GALLIPOLI – Cimarelli: “Quando non chiudi le partite puoi sempre venire riacciuffato…”
Il Gallipoli di Christian Cimarelli ha raccolto un altro pareggio, dopo quello di Altamura, con il Barletta. Un punto, però, che lascia spazio a diverse recriminazioni in casa ionica, con i giallorossi che non sono riusciti a chiudere il match. “Una buona prova, peccato, però purtroppo quando non chiudi le partite c’è sempre la possibilità di venire riacciuffati – ammette l’allenatore toscano – . Abbiamo affrontato due delle tre partite di questa settimana contro compagini valide, molto difficili, e ci ritroviamo solo con un punto. Dobbiamo continuare a martellare a testa bassa ed andare avanti. I conti li faremo alla fine, ci sono ancora tanti scontri diretti da affrontare il primo dei quali ce l’avremo domenica. Sarà una partita importantissima, avremo solo due giorni per prepararla e recuperare le forze ma questo vale sia per noi che per il Novoli”.
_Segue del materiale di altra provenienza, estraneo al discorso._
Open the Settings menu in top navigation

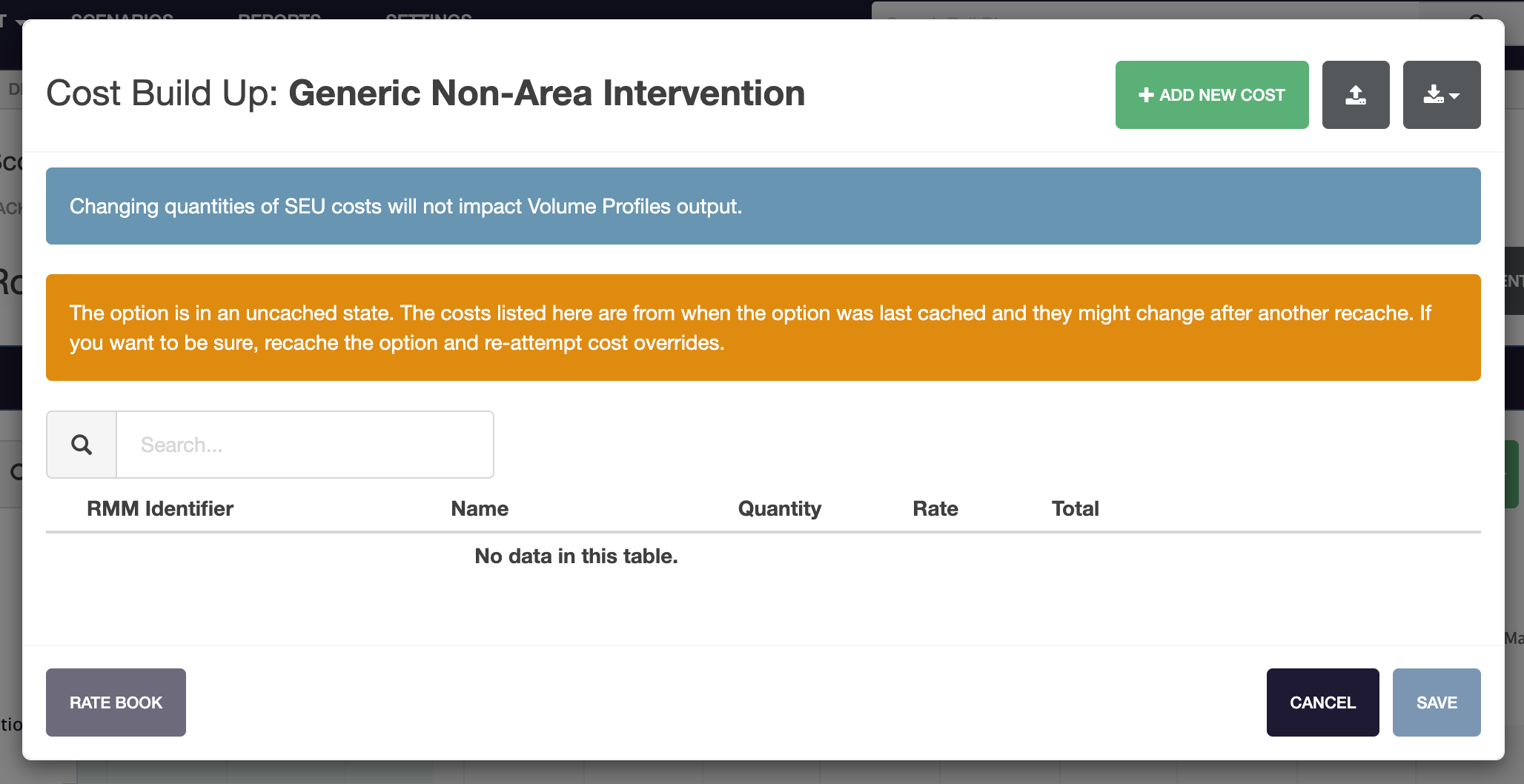tap(428, 15)
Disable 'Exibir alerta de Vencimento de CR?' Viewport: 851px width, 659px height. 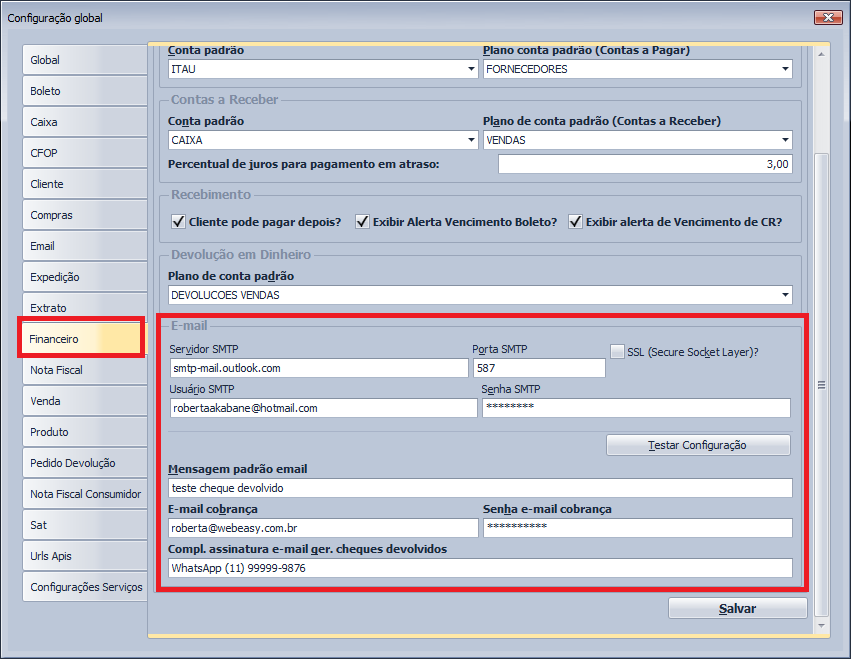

Ed a preoccupare l’ambiente ci sono diverse situazioni. Cornacchia, espulso, non sarà della partita; Mingiano e Carrozza sono usciti dal campo malconci e le loro condizioni sono da valutare. “Ancora non possiamo sbilanciarci, oggi faremo il punto della situazione – spiega Cimarelli – . Ripeto quello che ho già detto in altri momenti di emergenza di questa stagione: la rosa è composta da ventitre, ventiquattro calciatori. Undici andranno in campo e sicuramente daranno il loro centocinquanta per cento, poi, come sempre, sarà il campo a dire chi merita e chi no”.